Challenge: Copy out the items below without changing a character, starting at the line containing "Expand the 权限管理" and ending at the line containing "click(653, 308)", with both of those lines included.

Data excerpts:
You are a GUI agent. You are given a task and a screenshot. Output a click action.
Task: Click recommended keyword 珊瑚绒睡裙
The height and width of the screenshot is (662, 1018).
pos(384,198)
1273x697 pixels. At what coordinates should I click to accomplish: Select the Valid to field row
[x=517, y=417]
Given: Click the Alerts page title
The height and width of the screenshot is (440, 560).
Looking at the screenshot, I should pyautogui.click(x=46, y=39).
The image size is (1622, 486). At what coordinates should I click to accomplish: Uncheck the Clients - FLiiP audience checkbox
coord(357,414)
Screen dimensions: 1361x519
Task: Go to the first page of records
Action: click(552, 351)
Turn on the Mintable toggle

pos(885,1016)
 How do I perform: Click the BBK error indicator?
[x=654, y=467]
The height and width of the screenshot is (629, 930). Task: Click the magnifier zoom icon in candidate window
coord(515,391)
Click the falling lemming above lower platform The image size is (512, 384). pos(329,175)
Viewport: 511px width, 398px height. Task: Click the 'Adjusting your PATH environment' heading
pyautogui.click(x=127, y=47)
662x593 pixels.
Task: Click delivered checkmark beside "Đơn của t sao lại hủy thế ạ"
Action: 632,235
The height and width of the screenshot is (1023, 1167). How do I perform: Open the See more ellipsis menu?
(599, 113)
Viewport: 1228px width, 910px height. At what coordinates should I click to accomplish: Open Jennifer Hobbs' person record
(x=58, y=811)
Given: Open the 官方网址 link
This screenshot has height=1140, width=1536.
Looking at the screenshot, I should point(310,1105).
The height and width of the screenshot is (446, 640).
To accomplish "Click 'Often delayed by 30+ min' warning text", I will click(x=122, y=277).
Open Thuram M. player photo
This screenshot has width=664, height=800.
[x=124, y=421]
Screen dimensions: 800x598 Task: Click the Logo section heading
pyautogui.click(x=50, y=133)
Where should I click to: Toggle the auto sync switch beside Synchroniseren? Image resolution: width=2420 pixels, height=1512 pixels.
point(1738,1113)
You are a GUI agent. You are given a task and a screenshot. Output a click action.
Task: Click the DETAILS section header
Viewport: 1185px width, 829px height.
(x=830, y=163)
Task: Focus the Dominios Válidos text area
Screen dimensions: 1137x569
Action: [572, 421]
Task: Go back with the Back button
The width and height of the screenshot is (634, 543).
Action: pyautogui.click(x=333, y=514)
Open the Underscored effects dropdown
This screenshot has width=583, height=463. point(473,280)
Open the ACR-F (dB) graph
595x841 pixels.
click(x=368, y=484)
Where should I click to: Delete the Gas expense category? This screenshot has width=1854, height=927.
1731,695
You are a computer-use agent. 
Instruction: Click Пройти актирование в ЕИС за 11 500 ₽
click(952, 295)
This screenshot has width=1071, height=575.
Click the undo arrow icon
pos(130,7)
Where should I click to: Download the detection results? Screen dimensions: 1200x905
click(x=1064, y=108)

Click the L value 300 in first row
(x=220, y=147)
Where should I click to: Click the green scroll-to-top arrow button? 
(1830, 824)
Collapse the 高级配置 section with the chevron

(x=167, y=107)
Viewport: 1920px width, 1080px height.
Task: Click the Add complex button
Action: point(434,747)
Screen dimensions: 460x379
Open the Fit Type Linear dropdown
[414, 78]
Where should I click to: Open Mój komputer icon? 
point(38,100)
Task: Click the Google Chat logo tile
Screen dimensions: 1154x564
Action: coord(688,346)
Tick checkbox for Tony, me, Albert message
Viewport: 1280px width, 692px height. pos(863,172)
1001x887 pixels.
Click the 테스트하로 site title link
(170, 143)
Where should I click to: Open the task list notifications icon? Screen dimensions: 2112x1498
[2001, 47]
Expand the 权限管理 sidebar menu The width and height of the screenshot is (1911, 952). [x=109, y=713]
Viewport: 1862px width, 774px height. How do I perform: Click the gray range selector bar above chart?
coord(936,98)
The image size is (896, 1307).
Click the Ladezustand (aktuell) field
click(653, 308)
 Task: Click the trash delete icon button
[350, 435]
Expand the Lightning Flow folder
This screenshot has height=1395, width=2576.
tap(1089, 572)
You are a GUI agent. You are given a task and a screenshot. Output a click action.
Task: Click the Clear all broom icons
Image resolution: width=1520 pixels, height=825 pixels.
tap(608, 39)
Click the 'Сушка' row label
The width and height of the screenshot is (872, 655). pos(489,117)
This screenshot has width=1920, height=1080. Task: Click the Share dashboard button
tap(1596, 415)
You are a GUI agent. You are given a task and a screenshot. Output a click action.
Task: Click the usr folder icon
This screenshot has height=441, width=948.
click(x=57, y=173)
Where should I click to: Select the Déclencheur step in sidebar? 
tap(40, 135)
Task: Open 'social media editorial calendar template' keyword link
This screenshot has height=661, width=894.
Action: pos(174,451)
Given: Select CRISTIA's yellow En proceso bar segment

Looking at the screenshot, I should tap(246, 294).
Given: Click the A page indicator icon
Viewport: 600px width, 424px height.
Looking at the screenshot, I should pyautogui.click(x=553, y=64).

Completed exercise:
Expand the 权限管理 sidebar menu The width and height of the screenshot is (1911, 952). [x=109, y=713]
Viewport: 1862px width, 774px height. How do I perform: Click the gray range selector bar above chart?
coord(936,98)
The image size is (896, 1307).
Click the Ladezustand (aktuell) field
click(653, 308)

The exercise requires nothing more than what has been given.